Day Out Murcia City

The city of Murcia was founded by the Arabs during the 1st century. Since then, it has been a crossroads for different civilizations and core of the Mediterranean as it occupies an important location on the Rio Segura. The impressive Basilica (Cathedral), which sits opposite the modern Tourist Office, makes a great starting point right in the heart of the city. From here, explore the colourful, lively, little plazas that nestle in between the narrow streets. Murcia has an overwhelming array of museums, art galleries and centres and beautiful historic buildings, so if it is culture that you crave you will certainly enjoy your time here.
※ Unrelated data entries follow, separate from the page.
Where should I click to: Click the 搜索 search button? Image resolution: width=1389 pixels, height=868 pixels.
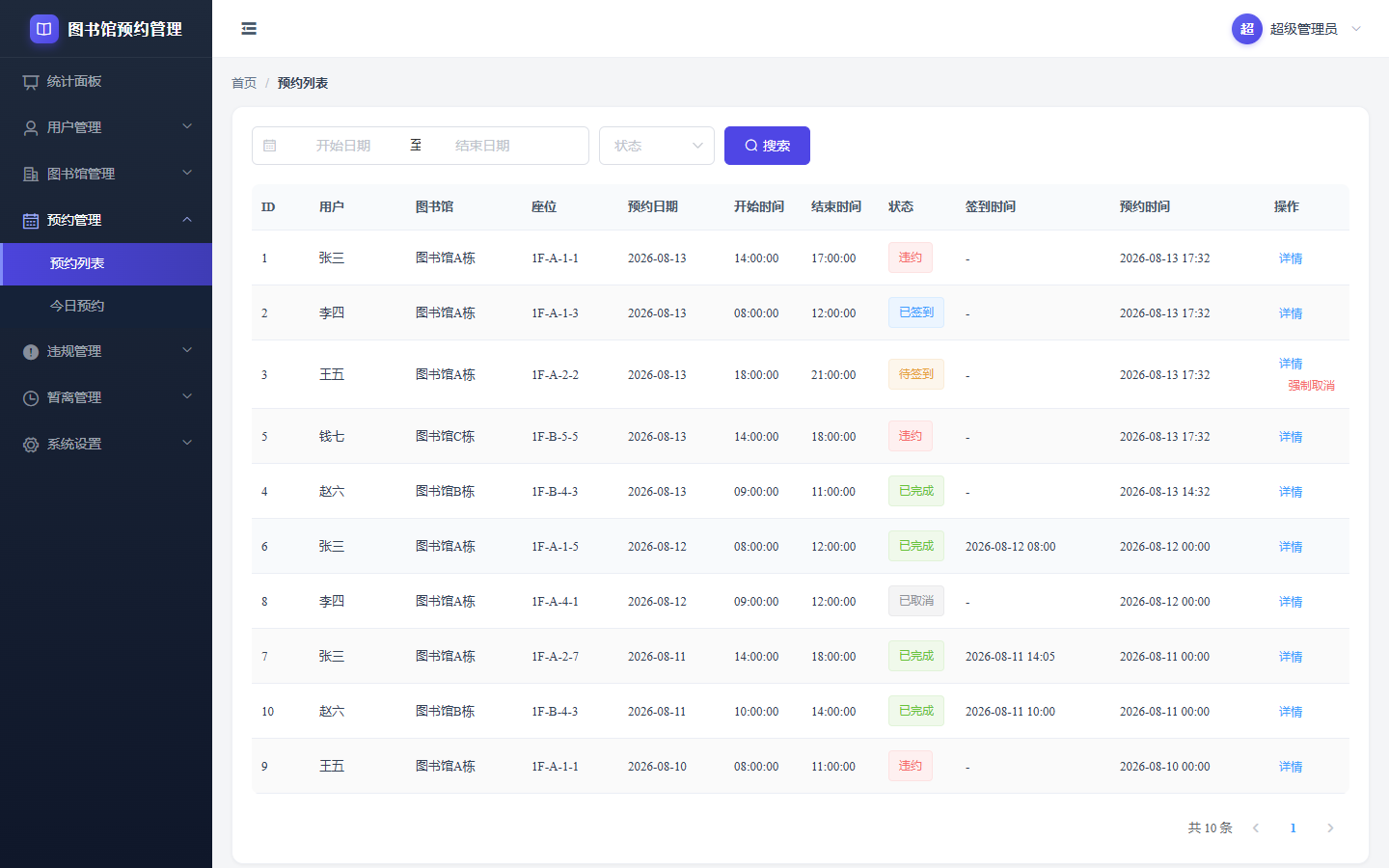(x=767, y=146)
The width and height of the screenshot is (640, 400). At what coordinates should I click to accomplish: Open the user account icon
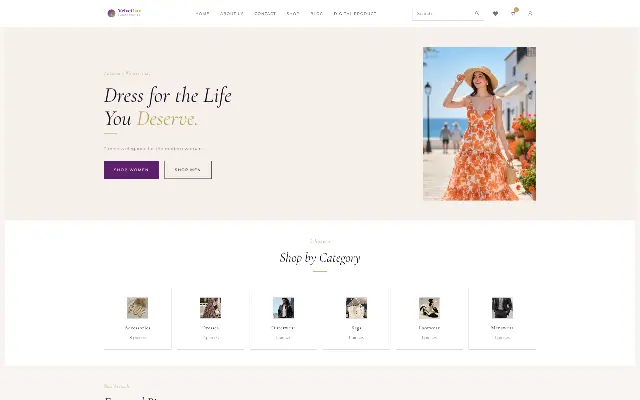530,13
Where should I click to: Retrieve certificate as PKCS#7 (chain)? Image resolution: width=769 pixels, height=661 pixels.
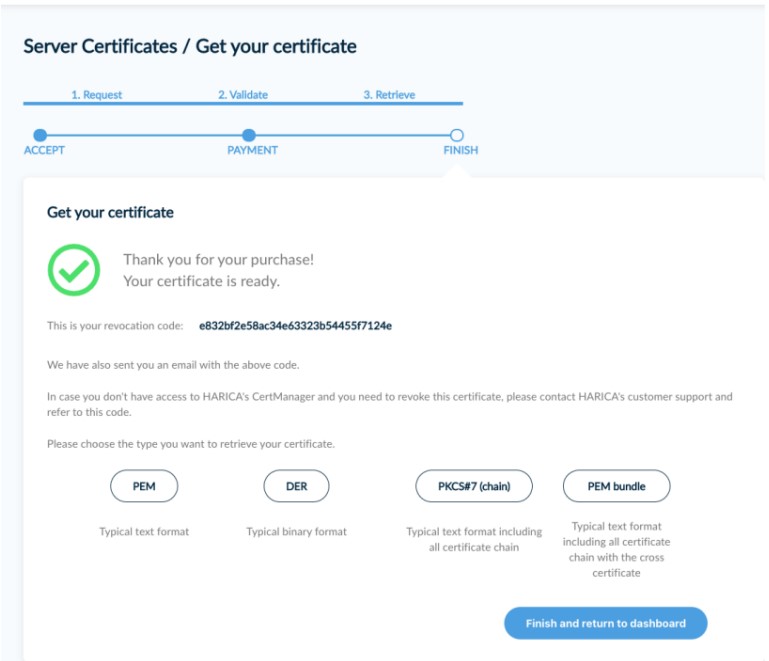point(474,486)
Murcia has the largest out of town shopping complex in the area as it consists of two malls and Ikea, not to mention the football stadium of Real Murcia. Parking is free in all car parks, so you can really take your time! The Nueva Condomina mall is set over two floors. It has shops throughout including the hugely popular Primark as well as some small boutique-like outlets. Outside there are many large stores such as the electrical giant Media Markt and the DIY store Leroy Merlin. The Thader Mall also has two stories of much the same stores. The mall is open air in style and has a Ten Pin Bowling Alley. Ikea is just the same as all the other Ikeas! However, apart from weekends, fiestas or rainy days you’ll hardly ever bump trolleys!

There is also the Terra Nature and Aqua Natura Theme Park where you can easily enjoy a whole day out. Terra Natura Park is divided into two areas; African Savannah and the Iberian Peninsula and has over 300 animals and 50 species of trees and plants. Aqua Natura is a water park and has pools and slides for children and adults as well as a lazy river.

The Tourist Office for information about the museums and other places of interest

  • Salzillo Museum: holds the most important processional religious images by the world-famous wood carver, Francisco Salzillo, 550 Christmas Crib figures and the platforms bearing groups of life-size Biblical figures, which are carried down the streets on the shoulders of the faithful in the Easter Processions.
  • Fine Arts Museum: displays paintings by Spanish artists from the 16th to the 20th century.
  • Archaeological Museum: houses a collection of Iberian, Roman, Greek and Moorish artifacts.
  • Cathedral Museum: has a great collection of religious art, including sculptures and altarpieces.
  • Museo de la Archicofradía de la Sangre: housed in El Carmen Church is an exhibition of the religious sculpture works known as the ‘most precious blood of Christ’.
  • City Museum: in Junterones Palace there are interactive displays about the city's 2000 year history.
  • San Juande Dios Church Museum: houses a permanent exhibition of religious imagery from the 16th to the 19th centuries including various woodcarvings.
  • Museum of the University of Murcia: exhibitions on different subjects like science and art.
  • Aquarium of The University Of Murcia: A research facility that has been opened to visitors it has tanks of reefs with corals and fish from the Indian Ocean, the Pacific Ocean, the Red Sea, the Caribbean Sea and of course the Mediterranean and the Mar Menor.
  • Ramón Gaya Museum: set in a beautiful mansion, the Palarea house, it holds the works of Ramon Gaya one of the best contemporary Murcian artists.
  • Science and Water Museum: with water as its main theme, it also has a children's planetarium, science square and perception modules.
  • Bullfighting Museum of Murcia: Founded in 1919, it contains posters, bullfighter's costumes and utensils, it also has a specialist library and video collection.
  • Los Molinos del Río Irrigation Museum: displays everything to do with flour milling. 
  • Almudi Palace Arts Centre: this 18th century building was originally the city’s corn store it now houses two exhibition halls and the towns historical archives.
  • Regional Craft Centre: displays work of artisans from all over Murcia, also has items for sale.
  • Casino Museum: built in 1847 it boasts of a beautiful library, an enigmatic powder room, a magnificent Arabic Patio and a splendid neo-Baroque dance hall.
  • Episcopal Palace: made up of two parts, the ‘bishops view point’ which gives views over the river and the ‘main body’ which looks out onto the cathedral square.
  • Romea Theatre building: built on the site of a convent in 1862, it has been burnt down twice, the present day theatre is named after the Murcian actor Julián Romea.
  • Rio Segura: a path runs either side of this river through the city centre.
  • Walking Routes: There are four self guided walks for different areas of the city all of which are described in the Murcia Square by Square booklet which is available in various languages from the Tourist Office.

Remember that most museums are closed on a Monday and for siesta which is generally 14.00-16.00 in the winter and 14.00-17.00 in the summer.